I’m not exactly sure how to get over myself, or if I can, or if I even want to. I’m all I’ve got, really.
That said – I’m really not interested in making “myself” the center of my world. It’s very boring, for one thing, and I am a self among other selves, obviously – for another.
Aug 29, 04:02PM PDT | 0 comments
The weird thing is acknowledging that so much fear is utterly reasonable, and that it’s the true neurotic who doesn’t have any.

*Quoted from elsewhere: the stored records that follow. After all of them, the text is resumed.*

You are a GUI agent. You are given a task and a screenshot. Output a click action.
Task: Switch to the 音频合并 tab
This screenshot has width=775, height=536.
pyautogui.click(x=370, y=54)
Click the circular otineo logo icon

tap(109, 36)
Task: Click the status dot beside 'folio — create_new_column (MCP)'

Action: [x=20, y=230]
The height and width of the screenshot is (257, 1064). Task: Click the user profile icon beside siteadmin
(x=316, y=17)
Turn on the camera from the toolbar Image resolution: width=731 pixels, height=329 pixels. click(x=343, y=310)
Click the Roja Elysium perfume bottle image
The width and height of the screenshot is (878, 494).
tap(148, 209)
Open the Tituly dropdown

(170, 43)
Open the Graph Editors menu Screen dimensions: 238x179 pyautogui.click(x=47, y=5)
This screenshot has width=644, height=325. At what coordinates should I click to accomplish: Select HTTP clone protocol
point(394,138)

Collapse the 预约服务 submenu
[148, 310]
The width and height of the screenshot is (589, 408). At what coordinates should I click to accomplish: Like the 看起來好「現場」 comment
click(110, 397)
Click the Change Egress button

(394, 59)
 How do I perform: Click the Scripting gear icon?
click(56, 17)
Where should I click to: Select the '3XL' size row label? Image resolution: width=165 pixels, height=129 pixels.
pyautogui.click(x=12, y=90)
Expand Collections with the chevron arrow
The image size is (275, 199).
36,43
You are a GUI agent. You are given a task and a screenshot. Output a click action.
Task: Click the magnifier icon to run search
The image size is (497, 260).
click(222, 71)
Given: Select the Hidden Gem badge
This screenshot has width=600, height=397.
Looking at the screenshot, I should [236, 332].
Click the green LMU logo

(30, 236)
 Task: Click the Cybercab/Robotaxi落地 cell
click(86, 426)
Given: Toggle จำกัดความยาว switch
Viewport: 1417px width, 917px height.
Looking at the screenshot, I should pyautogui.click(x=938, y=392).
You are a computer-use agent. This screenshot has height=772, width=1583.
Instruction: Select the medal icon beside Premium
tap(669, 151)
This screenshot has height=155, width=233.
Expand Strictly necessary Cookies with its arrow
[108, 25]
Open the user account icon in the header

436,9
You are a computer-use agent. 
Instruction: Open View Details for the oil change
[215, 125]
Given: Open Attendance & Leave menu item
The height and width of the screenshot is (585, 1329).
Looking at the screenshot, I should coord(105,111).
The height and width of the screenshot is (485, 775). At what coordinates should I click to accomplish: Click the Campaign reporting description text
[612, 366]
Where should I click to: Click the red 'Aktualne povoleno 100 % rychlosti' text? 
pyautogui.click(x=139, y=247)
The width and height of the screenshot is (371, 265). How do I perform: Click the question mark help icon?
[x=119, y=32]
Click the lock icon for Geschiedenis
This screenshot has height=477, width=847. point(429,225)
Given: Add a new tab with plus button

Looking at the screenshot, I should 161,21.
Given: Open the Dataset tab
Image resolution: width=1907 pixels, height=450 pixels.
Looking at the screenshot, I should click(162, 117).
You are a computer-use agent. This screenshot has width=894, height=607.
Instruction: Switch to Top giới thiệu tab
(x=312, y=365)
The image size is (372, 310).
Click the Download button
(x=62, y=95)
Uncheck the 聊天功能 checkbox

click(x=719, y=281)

That said, as I go deeper into the darkness my fear lessens. I guess because I’m facing it. I aspire to be happy in spite of everything I know and see, and because of the things I see that are truly worth feeling happy about. But any kind of idea about happiness that requires I turn a blind eye – repress or deny – forget it. And I think our culture is riddled with this kind of lame-brained metaphyics. Life is pain. If not for you, than for someone else – probably someone you know, and for good reason they feel their pain. I don’t see how it’s possible to avoid this in life. And the idea of contriving one that is designed about having good times and good vibes all the time, while life goes on as it does, is repellent to me. Just – weak, pitiful, immature, shallow, self-indulgent garbage.
But then again, it could just be the mood I’m in after mediatating on what it would be like to spend 18 years with your rapist.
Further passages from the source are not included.